#### [Given passage]
———
Indexed access uses the ordinal-positional suffix:
indexed-access ::= article (cardinal | variable-ordinal | named-ordinal) "de" article identifier
cardinal ::= integer "-ésimo"
variable-ordinal ::= identifier "-ésimo"
named-ordinal ::= "primero" | "segundo" | "tercero" | "último" | ...
The named ordinals (primero, segundo, …) are equivalent to 1-ésimo, 2-ésimo, etc.; the lexer normalises them.
Function calls are positional, with arguments separated by spaces (or by parentheses for arguments that would otherwise look like continuations):
function-call ::= identifier (function-arg)+
function-arg ::= article identifier
| integer-literal
| float-literal
| "(" value-expression ")"
The if-expression is the value-form counterpart of the if-statement:
if-expression ::= "si" condition ("," "entonces" | "entonces" | ";" "entonces") value-expression
((";" | ",") "sino" ("si" condition ...)*)?
((";" | ",") "sino" value-expression)?
condition ::= article identifier comparison-op value-expression
comparison-op ::= "es" | "no es" | "es mayor que" | "es menor que"
| "no es mayor que" | "no es menor que" | "es divisible por"
The if-expression’s punctuation is forgiving: the original strict
form si COND, entonces X; sino, Y is accepted, as are the
comma-only and bare-separator variants
si COND, entonces X, sino Y and
si COND entonces X sino Y. The parser locates sino
by keyword scan and accepts whichever separators sit around it.
———
#### [Items]
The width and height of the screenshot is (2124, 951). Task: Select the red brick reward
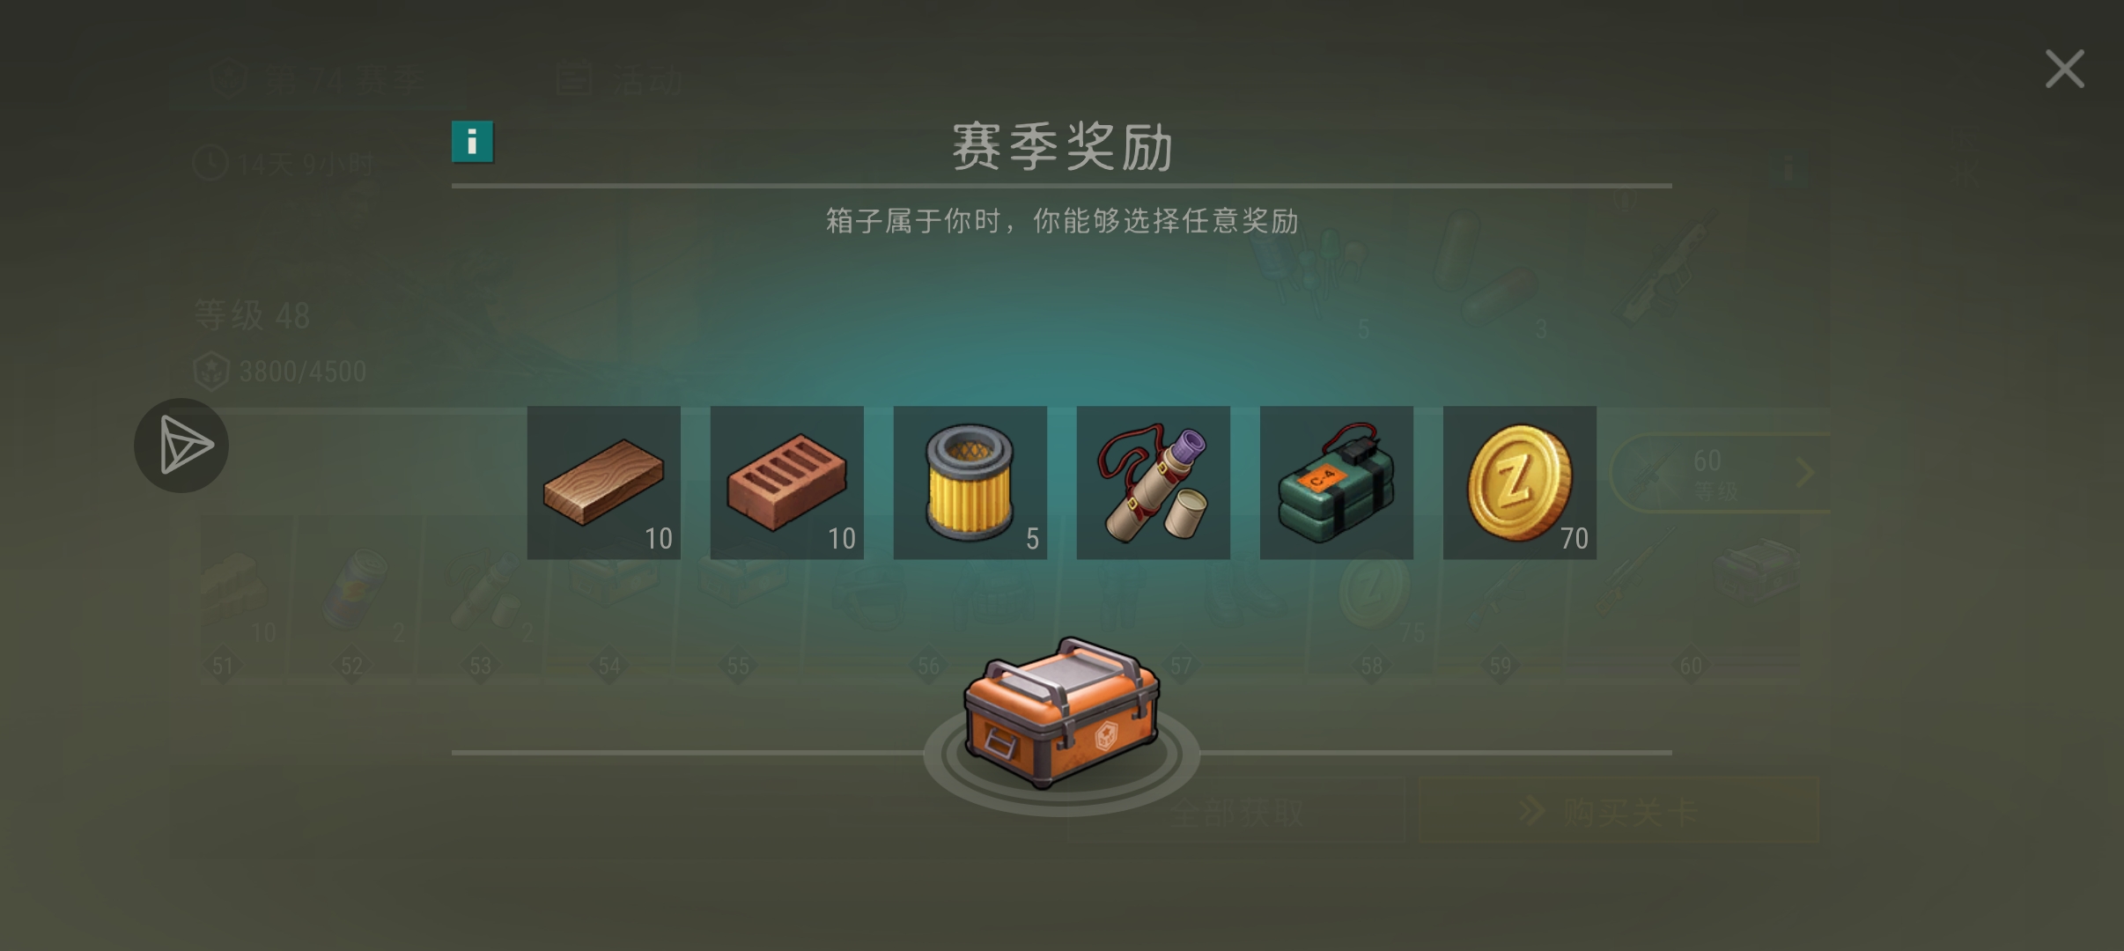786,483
———
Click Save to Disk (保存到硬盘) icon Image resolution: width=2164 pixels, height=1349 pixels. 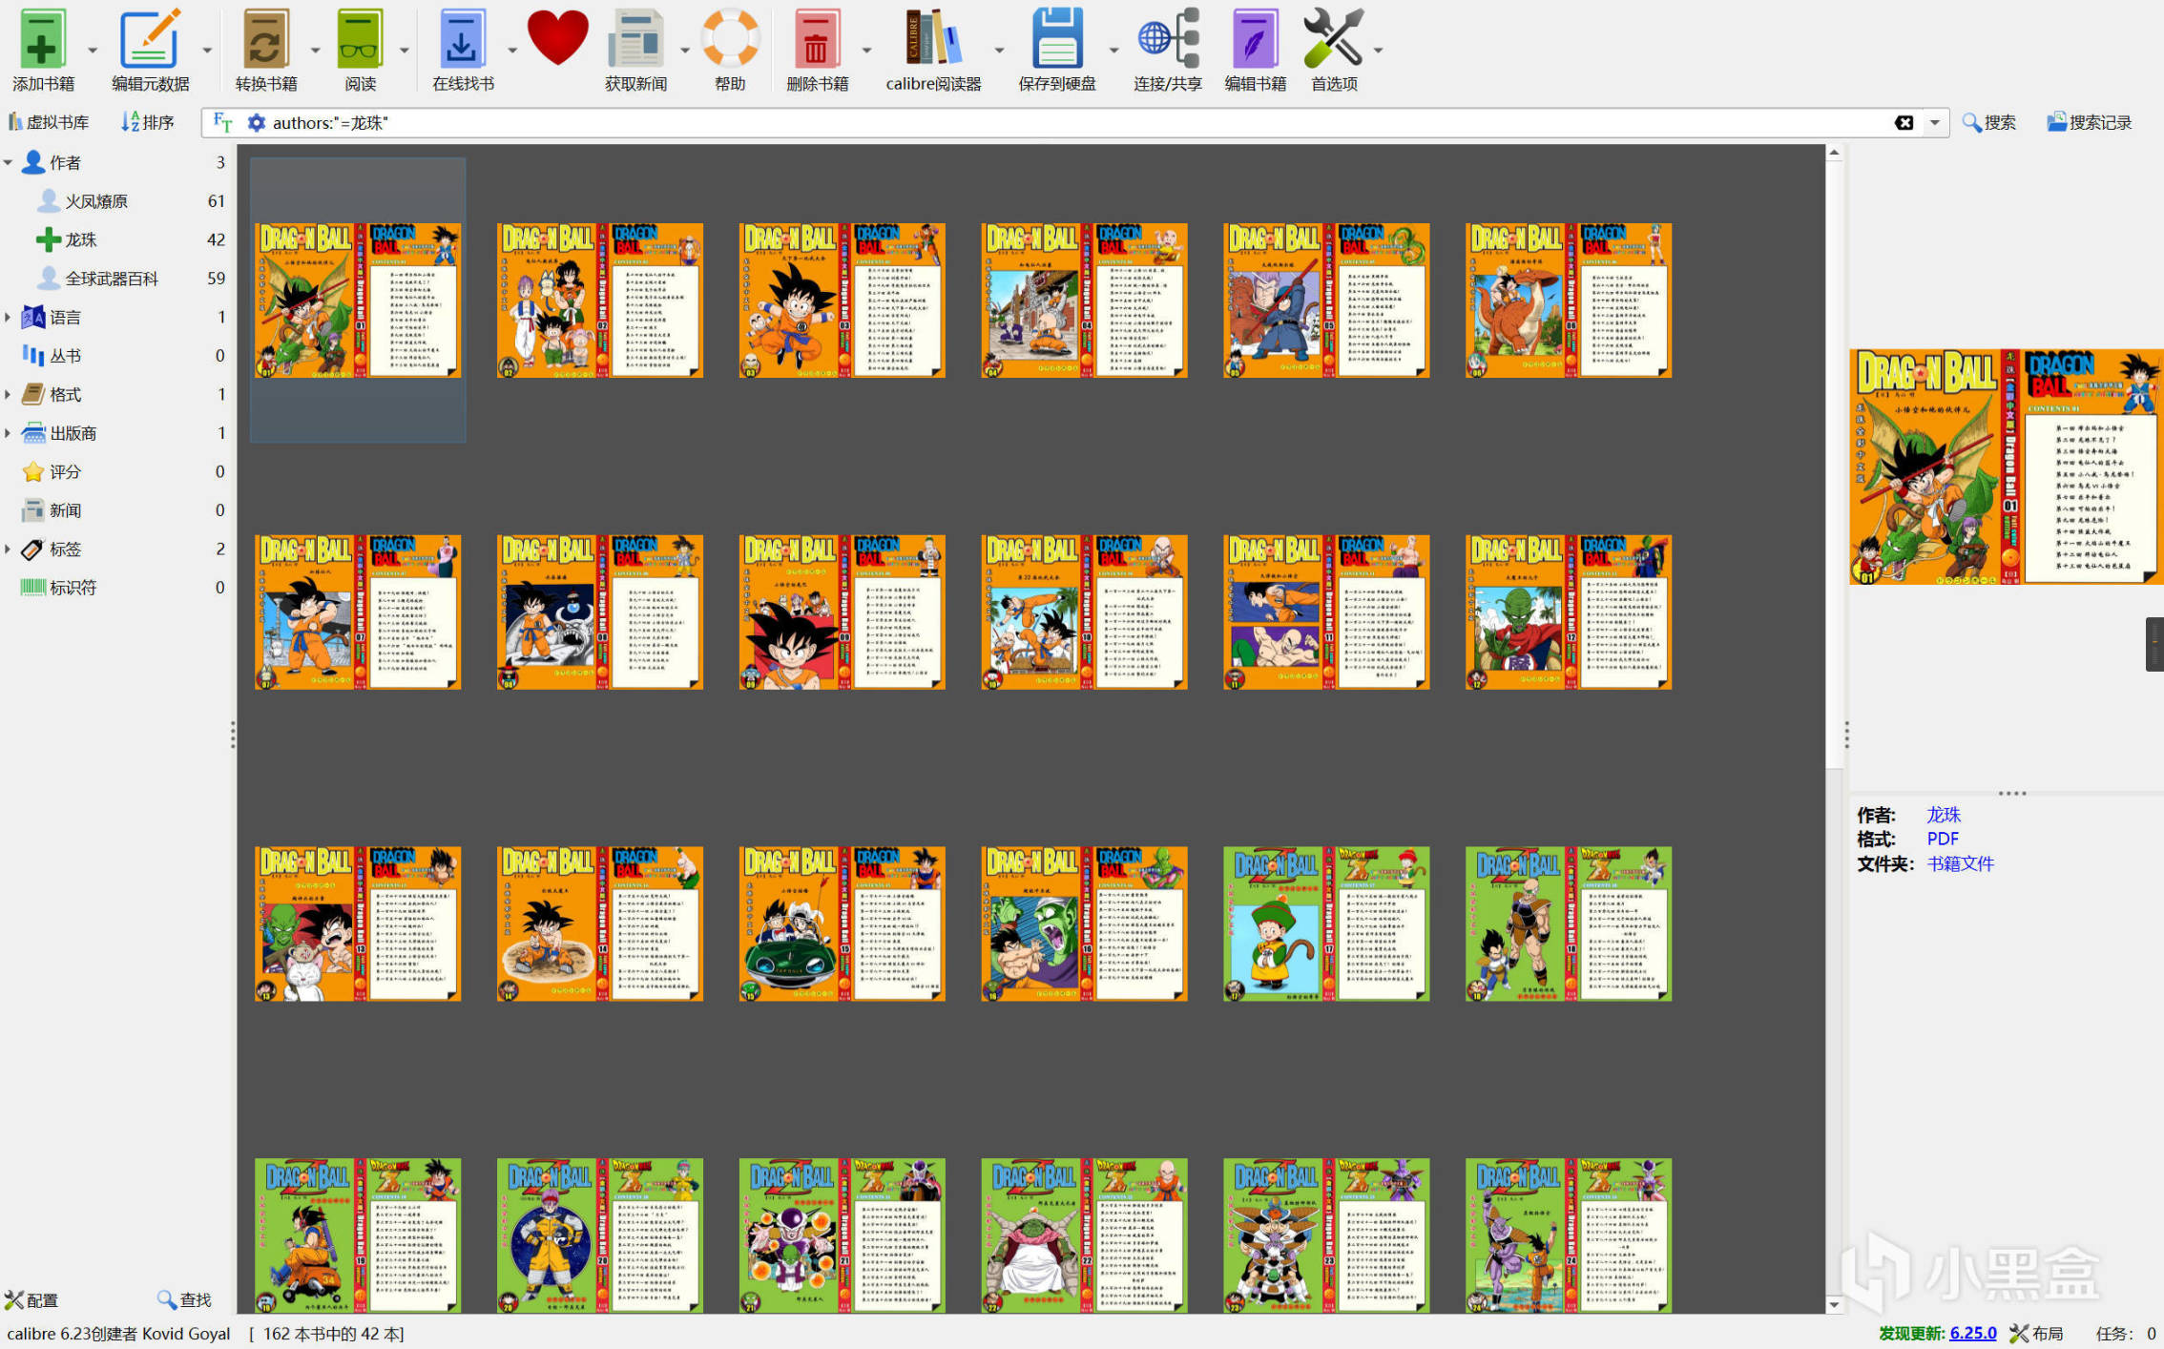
———
#### [Task brief]
Put this sentence from the grammar notes into Spanish: "The parser locates sino by keyword scan and accepts whichever separators sit around it."

#### [The answer]
El analizador localiza sino mediante un escaneo de palabras clave y acepta cualquier separador que haya a su alrededor.